PATRIC’s subsystem analysis identifies genes based on specific biological processes that they are hypothesized to be active in. The full genome report includes a pie chart showing the subsystems superclasses[11], and an indication of the number of subsystems within that superclass (first number) and the number of annotated genes that are part of the superclass (second number).
The CGA service identifies the closest relatives to the selected genome. It picks the closest reference and representative genomes using Mash/MinHash[12], and then takes twenty of PATRIC’s global protein families[13] that are shared across all the selected genomes to build a tree based on the amino acid and nucleotide alignments of those proteins, which are aligned using MUSCLE[14], and RaxML[15] is used to build the tree.. The genome submitted to the CGA is in red.
The newick file (.nwk) for the tree is available in the jobs list and can be used to construct the tree in another tree viewing program like FigTree (http://tree.bio.ed.ac.uk/software/figtree/) or the Interactive Tree of Life (https://itol.embl.de/).
Viewing the genome in PATRIC¶
To view the integrated genome in PATRIC, double click on the row that has the flag icon and annotation in the landing page for the CGA job.
This will open a new page. Click on the view icon at the top right of the table.
This will open the genome landing page for the genome that was assembled, annotated and analyzed using the CGA service.
References¶
Wick, R.R., et al., Unicycler: resolving bacterial genome assemblies from short and long sequencing reads. PLoS computational biology, 2017. 13(6): p. e1005595.
Bankevich, A., et al., SPAdes: a new genome assembly algorithm and its applications to single-cell sequencing. Journal of computational biology, 2012. 19(5): p. 455-477.
Koren, S., et al., Canu: scalable and accurate long-read assembly via adaptive k-mer weighting and repeat separation. Genome research, 2017. 27(5): p. 722-736.
Nurk, S., et al., metaSPAdes: a new versatile metagenomic assembler. Genome research, 2017. 27(5): p. 824-834.
Antipov, D., et al., plasmidSPAdes: assembling plasmids from whole genome sequencing data. bioRxiv, 2016: p. 048942.

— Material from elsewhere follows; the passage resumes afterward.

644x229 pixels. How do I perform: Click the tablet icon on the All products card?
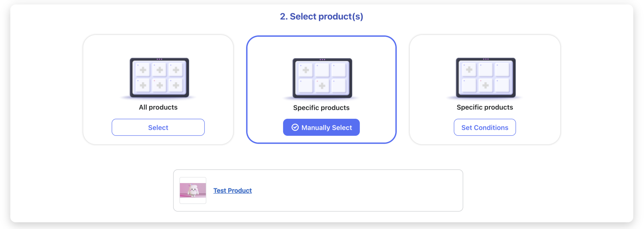[158, 78]
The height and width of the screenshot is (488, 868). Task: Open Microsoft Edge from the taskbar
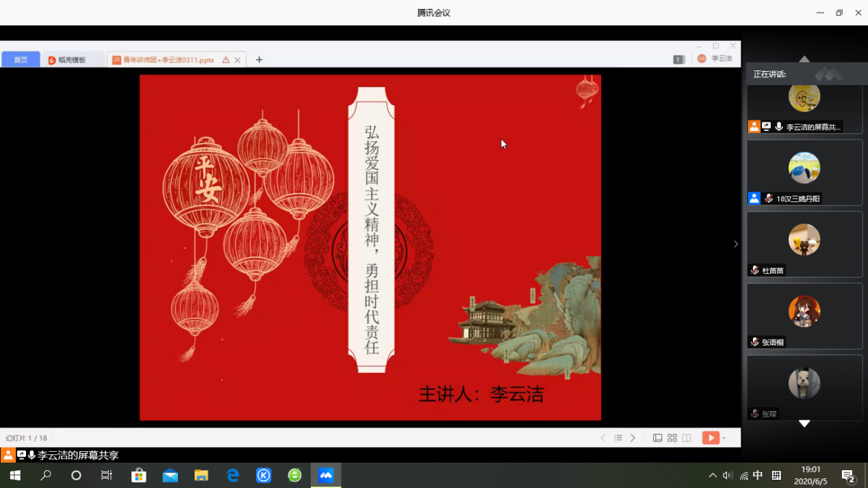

Krueger, F., Trim Galore: a wrapper tool around Cutadapt and FastQC to consistently apply quality and adapter trimming to FastQ files, with some extra functionality for MspI-digested RRBS-type (Reduced Representation Bisufite-Seq) libraries. URL http://www. bioinformatics. babraham. ac. uk/projects/trim_galore/.(Date of access: 28/04/2016), 2012.
Vaser, R., et al., Fast and accurate de novo genome assembly from long uncorrected reads. Genome research, 2017. 27(5): p. 737-746.
Walker, B.J., et al., Pilon: an integrated tool for comprehensive microbial variant detection and genome assembly improvement. PloS one, 2014. 9(11): p. e112963.
Brettin, T., et al., RASTtk: a modular and extensible implementation of the RAST algorithm for building custom annotation pipelines and annotating batches of genomes. Scientific reports, 2015. 5: p. 8365.
Davis, J.J., et al., PATtyFams: Protein families for the microbial genomes in the PATRIC database. 2016. 7: p. 118.
Overbeek, R., et al., The SEED and the Rapid Annotation of microbial genomes using Subsystems Technology (RAST). Nucleic Acids Res, 2014. 42(Database issue): p. D206-14.
Ondov, B.D., et al., Mash: fast genome and metagenome distance estimation using MinHash. Genome biology, 2016. 17(1): p. 132.
Davis, J.J., et al., PATtyFams: Protein Families for the Microbial Genomes in the PATRIC Database. Front Microbiol, 2016. 7: p. 118.
Edgar, R.C., MUSCLE: multiple sequence alignment with high accuracy and high throughput. Nucleic acids research, 2004. 32(5): p. 1792-1797.
Stamatakis, A., RAxML version 8: a tool for phylogenetic analysis and post-analysis of large phylogenies. Bioinformatics, 2014. 30(9): p. 1312-1313.